If you want to use a Vernier sensor with a different analog-to-digital converter, you can probably get it to work, but it will be more work and there are several things you will need to consider.
- Making the connection: Vernier analog sensors use BTA connectors. The pinout can be found at http://www.vernier.com/probes/specs/pinout.html. Our product, Analog Protoboard Adapter, order code BTA-ELV, $10 , may help you make the connections. An advantage to using this device is that it has the 15k resistor built in that is used to complete the voltage divider circuit that is used on the Stainless Steel Temperature Probe, order code TMP-BTA, $29 and Surface Temperature Sensor, order code STS-BTA, $23 sensors.
Note that there is a 0 to 5 volt output for all of Vernier analog sensors, except for two:
-Voltage Probe, order code VP-BTA, $12, which is not really a sensor at all (it is just connecting wires). The -10 to +10 volt line is not connected to anything, in general.
-30-Volt Voltage Probe, order code 30V-BTA, $49, which basically divides the -30 to +30 volt input into a -10 to +10 volt output.
- Supplying power: All our sensors require +5.0 volt power supply. The ground line also needs to be connected.
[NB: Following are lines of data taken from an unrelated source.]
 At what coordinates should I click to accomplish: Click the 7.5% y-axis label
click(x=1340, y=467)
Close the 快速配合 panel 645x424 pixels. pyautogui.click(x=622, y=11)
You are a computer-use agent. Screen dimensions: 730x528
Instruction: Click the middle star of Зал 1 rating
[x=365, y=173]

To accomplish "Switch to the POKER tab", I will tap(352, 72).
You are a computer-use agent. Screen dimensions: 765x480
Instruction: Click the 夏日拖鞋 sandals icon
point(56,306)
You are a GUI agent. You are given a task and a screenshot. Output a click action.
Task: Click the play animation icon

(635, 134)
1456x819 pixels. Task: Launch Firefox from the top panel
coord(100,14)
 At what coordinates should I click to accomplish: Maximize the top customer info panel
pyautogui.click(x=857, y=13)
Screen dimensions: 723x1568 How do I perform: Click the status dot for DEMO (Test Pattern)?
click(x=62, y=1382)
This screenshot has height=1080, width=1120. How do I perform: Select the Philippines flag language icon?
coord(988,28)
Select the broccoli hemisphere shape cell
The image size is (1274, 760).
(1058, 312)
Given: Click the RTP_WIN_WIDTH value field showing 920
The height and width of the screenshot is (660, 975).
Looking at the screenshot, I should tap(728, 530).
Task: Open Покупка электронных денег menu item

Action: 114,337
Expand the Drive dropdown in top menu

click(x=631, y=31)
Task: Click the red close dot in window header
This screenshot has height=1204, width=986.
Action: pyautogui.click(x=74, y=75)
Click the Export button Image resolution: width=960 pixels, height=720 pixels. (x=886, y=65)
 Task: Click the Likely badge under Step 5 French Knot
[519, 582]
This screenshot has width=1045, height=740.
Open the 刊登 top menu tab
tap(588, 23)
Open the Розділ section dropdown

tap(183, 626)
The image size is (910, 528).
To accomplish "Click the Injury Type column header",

- Calibration: Most Vernier sensors are linear in calibration (voltage vs. signal), so calibration is fairly easy. The calibration slope and intercept used are usually in the user manual that comes with the sensor or can be downloaded from the Vernier website.
Sensors that do not have a linear calibration include the following:
-Temperature probes TMP-BTA and STS-BTA: These are thermistors that are put into a voltage divider circuit that read the voltage at the midpoint. The voltage is related to the temperature by the Steinhart-Hart equation.
-Ion-selective electrodes have complex calibration curves.
-Our Wide-Range Temperature Probe, order code WRT-BTA, $82, Ethanol Sensor, order code ETH-BTA, $119, and Sound Level Sensor, order code SLS-BTA, $69 have quadratic calibration curves.
-Our Melt Station, order code MLT-BTA, $509 has a power equation calibration curve.
As mentioned above, the slopes and intercepts for standard calibrations are provided in many of the user manuals. These slopes and intercepts can only be used if the following are true:
-The input resistance of your interface is high.
-The power supply voltage you provide to the sensor is at 5.00 volts and well-regulated.
In general, you probably should do a calibration by taking voltage readings under different conditions.